Data provided =>

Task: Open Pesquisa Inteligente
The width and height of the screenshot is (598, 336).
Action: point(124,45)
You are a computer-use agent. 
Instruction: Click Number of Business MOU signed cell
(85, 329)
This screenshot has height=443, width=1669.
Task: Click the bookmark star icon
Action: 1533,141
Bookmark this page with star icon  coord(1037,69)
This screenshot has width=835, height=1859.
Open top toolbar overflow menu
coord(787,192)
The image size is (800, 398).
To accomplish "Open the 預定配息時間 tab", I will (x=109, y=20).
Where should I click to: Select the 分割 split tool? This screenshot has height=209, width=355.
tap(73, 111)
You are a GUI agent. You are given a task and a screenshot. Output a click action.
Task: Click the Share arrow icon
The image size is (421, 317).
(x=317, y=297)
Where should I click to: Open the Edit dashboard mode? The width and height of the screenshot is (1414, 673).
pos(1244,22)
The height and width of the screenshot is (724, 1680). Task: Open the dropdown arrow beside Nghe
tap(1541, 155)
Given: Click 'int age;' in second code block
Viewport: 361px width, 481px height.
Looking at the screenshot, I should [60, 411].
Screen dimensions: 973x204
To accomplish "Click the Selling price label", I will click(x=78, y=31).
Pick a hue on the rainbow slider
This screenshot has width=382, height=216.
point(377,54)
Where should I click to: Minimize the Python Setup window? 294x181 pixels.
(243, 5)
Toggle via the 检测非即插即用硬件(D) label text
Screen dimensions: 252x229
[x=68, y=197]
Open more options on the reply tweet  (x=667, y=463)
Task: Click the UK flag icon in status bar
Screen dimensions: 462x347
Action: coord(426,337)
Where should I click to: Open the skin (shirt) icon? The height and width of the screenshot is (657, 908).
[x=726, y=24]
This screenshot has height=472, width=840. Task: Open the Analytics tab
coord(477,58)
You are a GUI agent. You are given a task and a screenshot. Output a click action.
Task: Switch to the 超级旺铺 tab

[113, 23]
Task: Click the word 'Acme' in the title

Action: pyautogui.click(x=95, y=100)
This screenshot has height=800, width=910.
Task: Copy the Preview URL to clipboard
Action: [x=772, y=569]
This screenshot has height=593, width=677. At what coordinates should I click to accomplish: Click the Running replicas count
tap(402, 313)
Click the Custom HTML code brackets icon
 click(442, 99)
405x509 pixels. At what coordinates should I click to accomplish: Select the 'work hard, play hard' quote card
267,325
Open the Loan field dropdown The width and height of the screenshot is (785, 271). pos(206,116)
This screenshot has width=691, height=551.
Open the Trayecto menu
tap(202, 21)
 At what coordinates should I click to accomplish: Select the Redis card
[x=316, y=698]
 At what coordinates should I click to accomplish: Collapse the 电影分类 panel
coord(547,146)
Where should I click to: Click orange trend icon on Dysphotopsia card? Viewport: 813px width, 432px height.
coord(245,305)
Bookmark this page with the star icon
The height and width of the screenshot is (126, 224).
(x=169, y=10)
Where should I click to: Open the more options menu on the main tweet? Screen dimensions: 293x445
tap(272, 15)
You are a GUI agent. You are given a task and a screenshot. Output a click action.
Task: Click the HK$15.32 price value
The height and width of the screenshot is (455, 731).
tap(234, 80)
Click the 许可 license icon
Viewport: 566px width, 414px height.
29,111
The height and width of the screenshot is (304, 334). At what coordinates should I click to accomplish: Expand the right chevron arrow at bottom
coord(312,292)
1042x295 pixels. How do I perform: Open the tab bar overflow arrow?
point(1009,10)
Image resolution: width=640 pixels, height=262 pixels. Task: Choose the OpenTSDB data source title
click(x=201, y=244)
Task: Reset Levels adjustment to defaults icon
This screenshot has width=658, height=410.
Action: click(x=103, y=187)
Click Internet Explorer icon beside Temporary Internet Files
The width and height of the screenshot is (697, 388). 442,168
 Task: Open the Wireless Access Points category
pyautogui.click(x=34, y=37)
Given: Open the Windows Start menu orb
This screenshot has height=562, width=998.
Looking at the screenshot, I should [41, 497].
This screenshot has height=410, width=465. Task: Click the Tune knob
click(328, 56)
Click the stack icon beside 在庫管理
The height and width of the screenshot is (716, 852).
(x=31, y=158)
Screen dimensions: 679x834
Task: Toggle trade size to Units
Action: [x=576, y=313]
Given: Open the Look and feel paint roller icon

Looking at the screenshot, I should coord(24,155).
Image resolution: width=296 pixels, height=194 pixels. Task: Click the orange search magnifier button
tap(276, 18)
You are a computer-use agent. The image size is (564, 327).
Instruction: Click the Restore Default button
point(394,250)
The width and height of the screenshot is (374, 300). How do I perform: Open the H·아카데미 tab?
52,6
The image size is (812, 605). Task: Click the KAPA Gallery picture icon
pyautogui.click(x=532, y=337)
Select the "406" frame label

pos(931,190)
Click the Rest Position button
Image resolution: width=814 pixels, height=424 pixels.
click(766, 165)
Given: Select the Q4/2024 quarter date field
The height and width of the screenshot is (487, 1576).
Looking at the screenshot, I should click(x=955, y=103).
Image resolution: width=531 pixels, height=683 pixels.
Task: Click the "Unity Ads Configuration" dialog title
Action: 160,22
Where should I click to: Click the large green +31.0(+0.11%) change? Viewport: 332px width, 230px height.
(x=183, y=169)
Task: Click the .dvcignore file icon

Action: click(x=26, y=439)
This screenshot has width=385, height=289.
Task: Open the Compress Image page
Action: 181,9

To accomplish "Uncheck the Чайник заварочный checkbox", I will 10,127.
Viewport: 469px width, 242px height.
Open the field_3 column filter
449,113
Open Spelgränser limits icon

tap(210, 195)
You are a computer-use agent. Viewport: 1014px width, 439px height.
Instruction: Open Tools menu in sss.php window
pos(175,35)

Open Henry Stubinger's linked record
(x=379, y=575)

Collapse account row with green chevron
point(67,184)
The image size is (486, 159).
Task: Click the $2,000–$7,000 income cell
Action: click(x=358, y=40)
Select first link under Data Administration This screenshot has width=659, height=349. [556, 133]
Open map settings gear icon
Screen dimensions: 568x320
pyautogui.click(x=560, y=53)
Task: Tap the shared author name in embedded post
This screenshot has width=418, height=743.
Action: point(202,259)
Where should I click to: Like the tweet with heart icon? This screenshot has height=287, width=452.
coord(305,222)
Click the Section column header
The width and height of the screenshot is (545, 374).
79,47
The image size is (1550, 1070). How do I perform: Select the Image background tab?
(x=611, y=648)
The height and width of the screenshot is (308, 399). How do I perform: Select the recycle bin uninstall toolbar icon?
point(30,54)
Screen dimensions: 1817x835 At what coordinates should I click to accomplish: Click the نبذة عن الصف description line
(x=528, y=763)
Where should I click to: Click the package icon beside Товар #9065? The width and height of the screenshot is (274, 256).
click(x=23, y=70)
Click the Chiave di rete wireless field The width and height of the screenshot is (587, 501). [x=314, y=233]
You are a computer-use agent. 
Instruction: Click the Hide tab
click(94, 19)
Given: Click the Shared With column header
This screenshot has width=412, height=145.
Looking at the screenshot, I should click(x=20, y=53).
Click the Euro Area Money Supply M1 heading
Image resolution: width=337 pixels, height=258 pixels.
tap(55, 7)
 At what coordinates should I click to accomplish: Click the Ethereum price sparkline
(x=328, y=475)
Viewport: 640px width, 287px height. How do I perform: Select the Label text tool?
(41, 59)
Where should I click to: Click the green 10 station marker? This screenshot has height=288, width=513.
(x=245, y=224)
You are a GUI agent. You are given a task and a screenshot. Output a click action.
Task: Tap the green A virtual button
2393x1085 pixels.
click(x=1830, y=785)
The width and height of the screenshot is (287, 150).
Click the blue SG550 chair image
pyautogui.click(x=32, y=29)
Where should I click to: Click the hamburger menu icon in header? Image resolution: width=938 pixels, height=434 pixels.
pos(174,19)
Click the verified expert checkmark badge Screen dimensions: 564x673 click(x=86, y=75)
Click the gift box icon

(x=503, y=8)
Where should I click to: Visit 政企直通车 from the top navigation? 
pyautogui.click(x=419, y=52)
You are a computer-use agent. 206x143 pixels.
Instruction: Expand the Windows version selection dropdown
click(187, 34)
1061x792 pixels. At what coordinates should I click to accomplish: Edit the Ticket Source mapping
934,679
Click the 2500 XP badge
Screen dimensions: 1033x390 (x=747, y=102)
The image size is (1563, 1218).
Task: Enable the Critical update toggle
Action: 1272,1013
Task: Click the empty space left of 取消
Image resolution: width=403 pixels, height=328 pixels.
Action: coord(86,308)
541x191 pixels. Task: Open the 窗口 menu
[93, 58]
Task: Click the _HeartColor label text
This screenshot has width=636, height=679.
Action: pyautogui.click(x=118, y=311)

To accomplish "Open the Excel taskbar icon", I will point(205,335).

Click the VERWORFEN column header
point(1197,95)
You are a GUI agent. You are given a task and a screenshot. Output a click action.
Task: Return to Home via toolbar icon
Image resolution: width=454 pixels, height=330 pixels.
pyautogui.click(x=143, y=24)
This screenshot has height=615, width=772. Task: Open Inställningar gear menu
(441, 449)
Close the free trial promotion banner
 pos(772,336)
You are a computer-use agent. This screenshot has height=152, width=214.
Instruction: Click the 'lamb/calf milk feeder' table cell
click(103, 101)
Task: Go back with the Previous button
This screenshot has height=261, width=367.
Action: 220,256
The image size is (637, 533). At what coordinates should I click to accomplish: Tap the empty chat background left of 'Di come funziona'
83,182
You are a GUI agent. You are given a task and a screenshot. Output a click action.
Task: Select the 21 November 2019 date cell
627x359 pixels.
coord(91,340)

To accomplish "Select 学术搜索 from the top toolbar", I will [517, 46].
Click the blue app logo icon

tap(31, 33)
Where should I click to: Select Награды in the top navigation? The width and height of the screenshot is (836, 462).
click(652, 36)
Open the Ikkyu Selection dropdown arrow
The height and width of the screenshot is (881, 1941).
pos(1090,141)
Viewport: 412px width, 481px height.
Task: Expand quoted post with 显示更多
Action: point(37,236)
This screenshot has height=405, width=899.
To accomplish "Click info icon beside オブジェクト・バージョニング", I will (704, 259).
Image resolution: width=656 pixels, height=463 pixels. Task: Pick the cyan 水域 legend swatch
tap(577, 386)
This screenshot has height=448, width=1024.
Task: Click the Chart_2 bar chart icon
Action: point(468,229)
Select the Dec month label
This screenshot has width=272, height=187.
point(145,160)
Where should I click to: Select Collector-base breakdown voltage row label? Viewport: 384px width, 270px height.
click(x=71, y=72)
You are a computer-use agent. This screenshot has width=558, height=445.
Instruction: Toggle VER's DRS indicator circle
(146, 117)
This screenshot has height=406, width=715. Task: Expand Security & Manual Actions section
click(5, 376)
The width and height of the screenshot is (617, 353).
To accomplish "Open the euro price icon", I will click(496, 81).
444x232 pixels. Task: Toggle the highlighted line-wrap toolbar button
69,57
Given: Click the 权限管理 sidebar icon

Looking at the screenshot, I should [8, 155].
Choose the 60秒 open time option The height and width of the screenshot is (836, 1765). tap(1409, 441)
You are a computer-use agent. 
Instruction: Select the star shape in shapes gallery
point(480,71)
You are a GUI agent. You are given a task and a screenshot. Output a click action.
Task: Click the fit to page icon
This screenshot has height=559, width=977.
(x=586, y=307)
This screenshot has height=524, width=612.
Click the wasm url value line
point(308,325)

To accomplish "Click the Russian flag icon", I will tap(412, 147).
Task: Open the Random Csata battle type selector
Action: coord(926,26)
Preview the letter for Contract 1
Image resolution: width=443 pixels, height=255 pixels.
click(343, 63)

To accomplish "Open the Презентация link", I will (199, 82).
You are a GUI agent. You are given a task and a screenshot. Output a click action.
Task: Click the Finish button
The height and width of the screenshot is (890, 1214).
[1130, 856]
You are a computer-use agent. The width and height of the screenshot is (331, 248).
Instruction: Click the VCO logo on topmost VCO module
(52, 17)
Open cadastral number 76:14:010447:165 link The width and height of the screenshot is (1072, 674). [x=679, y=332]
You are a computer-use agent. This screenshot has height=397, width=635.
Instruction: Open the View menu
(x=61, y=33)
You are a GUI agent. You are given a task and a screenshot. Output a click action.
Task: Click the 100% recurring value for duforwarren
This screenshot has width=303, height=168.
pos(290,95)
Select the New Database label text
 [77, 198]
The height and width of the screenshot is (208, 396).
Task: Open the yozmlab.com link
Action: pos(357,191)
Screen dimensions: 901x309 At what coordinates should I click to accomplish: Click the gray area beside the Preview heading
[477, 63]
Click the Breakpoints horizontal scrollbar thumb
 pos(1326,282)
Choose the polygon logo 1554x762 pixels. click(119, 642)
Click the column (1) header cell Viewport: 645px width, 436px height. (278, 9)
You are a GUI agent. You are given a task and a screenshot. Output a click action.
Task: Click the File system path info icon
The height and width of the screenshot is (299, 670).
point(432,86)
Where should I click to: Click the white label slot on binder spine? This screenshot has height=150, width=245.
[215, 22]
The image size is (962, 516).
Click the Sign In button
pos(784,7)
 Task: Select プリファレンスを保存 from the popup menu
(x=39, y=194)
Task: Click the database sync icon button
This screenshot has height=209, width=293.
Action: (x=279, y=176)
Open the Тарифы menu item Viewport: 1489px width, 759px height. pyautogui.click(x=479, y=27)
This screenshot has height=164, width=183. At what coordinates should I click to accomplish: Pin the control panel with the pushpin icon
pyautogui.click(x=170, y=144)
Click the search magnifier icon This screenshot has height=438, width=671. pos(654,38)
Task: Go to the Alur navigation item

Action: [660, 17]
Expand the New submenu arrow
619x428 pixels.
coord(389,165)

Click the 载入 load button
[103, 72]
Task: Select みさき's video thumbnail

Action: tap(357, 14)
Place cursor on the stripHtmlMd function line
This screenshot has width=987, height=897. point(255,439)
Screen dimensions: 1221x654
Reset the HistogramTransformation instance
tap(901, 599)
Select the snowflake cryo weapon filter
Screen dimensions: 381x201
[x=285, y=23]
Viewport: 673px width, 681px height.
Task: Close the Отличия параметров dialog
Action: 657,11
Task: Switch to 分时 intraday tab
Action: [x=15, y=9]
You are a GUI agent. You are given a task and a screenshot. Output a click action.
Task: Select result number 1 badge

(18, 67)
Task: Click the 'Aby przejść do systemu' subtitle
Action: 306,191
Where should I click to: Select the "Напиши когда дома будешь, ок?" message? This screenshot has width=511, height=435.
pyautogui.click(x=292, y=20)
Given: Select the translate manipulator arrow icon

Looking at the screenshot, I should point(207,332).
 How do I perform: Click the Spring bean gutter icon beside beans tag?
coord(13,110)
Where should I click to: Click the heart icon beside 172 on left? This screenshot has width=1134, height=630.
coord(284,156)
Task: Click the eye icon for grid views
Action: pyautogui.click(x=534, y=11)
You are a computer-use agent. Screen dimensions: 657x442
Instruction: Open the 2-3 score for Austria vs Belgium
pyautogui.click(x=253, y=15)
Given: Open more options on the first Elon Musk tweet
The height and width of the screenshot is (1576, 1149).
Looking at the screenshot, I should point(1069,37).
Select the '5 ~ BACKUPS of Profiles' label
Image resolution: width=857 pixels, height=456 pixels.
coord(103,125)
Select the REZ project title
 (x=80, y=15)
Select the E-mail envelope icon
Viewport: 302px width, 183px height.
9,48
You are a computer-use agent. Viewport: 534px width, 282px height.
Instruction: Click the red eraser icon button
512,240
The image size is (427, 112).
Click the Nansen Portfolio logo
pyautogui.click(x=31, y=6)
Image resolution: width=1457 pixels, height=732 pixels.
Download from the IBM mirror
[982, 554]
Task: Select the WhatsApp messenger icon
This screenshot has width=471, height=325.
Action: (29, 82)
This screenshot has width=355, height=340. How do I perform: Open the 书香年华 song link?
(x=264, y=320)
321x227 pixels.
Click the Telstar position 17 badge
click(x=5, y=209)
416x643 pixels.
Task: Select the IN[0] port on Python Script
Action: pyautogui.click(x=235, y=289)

Assignment =>
Check each line of the listing above for the string "info", then please give the number of lines where it appears and nothing else.

Exercise solution =>
2